Processing · Literature Review Created Jan 24, 2025
Project: reading
readingwritingcraftlearning

Writers learn to write by reading. Not passively—by studying. By slowing down, noticing choices, and asking why. Before MFA programs existed, this was the only education: Hemingway reading Twain, Twain reading Cervantes, the chain stretching back to Homer.

Francine Prose calls it close reading. Steven Pinker calls it reverse-engineering. The practice is the same: disassemble excellent sentences to see how they work.

The Core Practice

Close reading means lingering. Where ordinary readers speed toward plot, writers pause at sentences. They reread. They notice.

Prose: “We all begin as close readers. Even before we learn to read, the process of being read aloud to, and of listening, is one in which we are taking in one word after another, one phrase at a time, in which we are paying attention to whatever each word or phrase is transmitting.”

The goal is not analysis for its own sake. The goal is to internalize technique so deeply that it becomes instinct. You read enough well-made sentences, and your own sentences begin to change.


What to Notice

Words

Every word is a choice. Prose: “All the elements of good writing depend on the writer’s skill in choosing one word instead of another.”

Not walkedshuffled. Not said angrilysnapped. The difference between approximate and precise. Between generic and alive.

When you encounter a striking word, stop. Ask: why this word? What does it do that synonyms wouldn’t? What connotations does it carry? What rhythm does it create?

Sentences

The sentence is the fundamental unit. Prose compares the well-wrought sentence to painting or composing music—the result of painstaking, thoughtful construction.

Study how masters vary their sentences. Short punches. Long flowing developments. Fragments for emphasis. The alternation creates rhythm, and rhythm creates feeling.

Watch for syntax doing work. Front-loaded sentences build anticipation. End-heavy sentences land with weight. Parallel structures create emphasis through repetition.

Paragraphs

Paragraphing is more than “new thought, new paragraph.” Prose: “It can change the rhythm, like a flash of lightning shows the same landscape from a different aspect. Paragraphs are a form of emphasis.”

A single-sentence paragraph stops readers cold. A long, dense paragraph creates immersion. The white space between paragraphs is silence—and silence, placed well, speaks.

Details

Flannery O’Connor for the telling detail. Not every detail—the right detail, the one that illuminates character or situation while remaining invisible as technique.

Bad writers describe everything. Good writers select. The single detail that lets readers construct the rest.

Dialogue

John le Carré for advancing plot through speech. Characters reveal themselves not by what they say directly but by how they evade, deflect, and misdirect.

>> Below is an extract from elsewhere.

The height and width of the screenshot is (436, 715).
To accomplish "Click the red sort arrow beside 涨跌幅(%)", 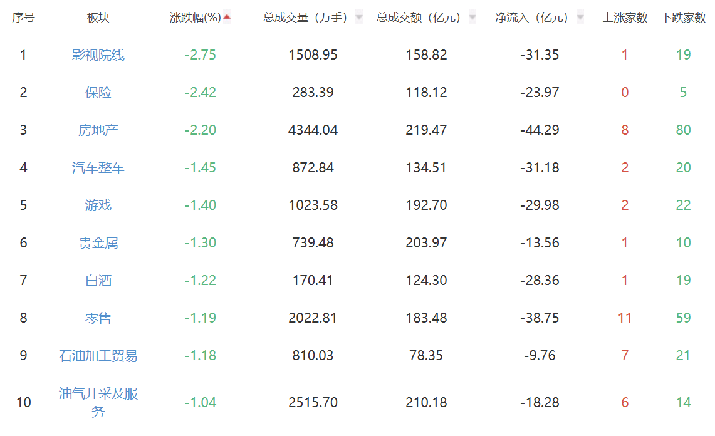I will (227, 18).
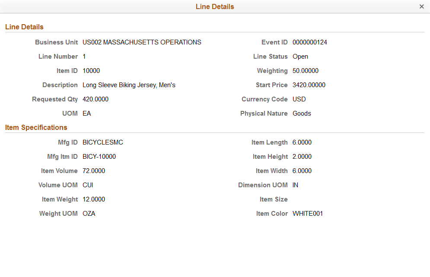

Listen for subtext—what remains unsaid. For voices that sound distinct from each other. For the rhythm of exchange.

Gesture

Katherine Mansfield and James Joyce for gesture creating character. A woman adjusting her ring. A man looking away while speaking. The small physical action that betrays the inner state.


The Reverse-Engineering Method

Pinker: “Writers acquire their technique by spotting, savoring, and reverse-engineering examples of good prose.”

The practice:

  1. Collect sentences. When you encounter writing that moves you, copy it out. Build a file—digital or physical—of sentences worth studying.

  2. Disassemble. For each sentence, ask:

    • What effect does this create?
    • What literary devices achieve that effect?
    • How does word choice contribute?
    • How does syntax contribute?
    • What would be lost with different choices?
  3. Imitate. Jack London copied out Kipling’s work by hand. Benjamin Franklin reconstructed essays from The Spectator from memory. Imitation isn’t plagiarism—it’s practice, the way musicians learn standards before composing.

  4. Apply. When stuck in your own work, return to your collection. Find sentences that achieve something similar to what you’re attempting. Study their mechanics. Try their techniques.


Learning from Chekhov

Prose devotes an entire chapter to Chekhov—not for his sentences alone, but for his stance toward his material.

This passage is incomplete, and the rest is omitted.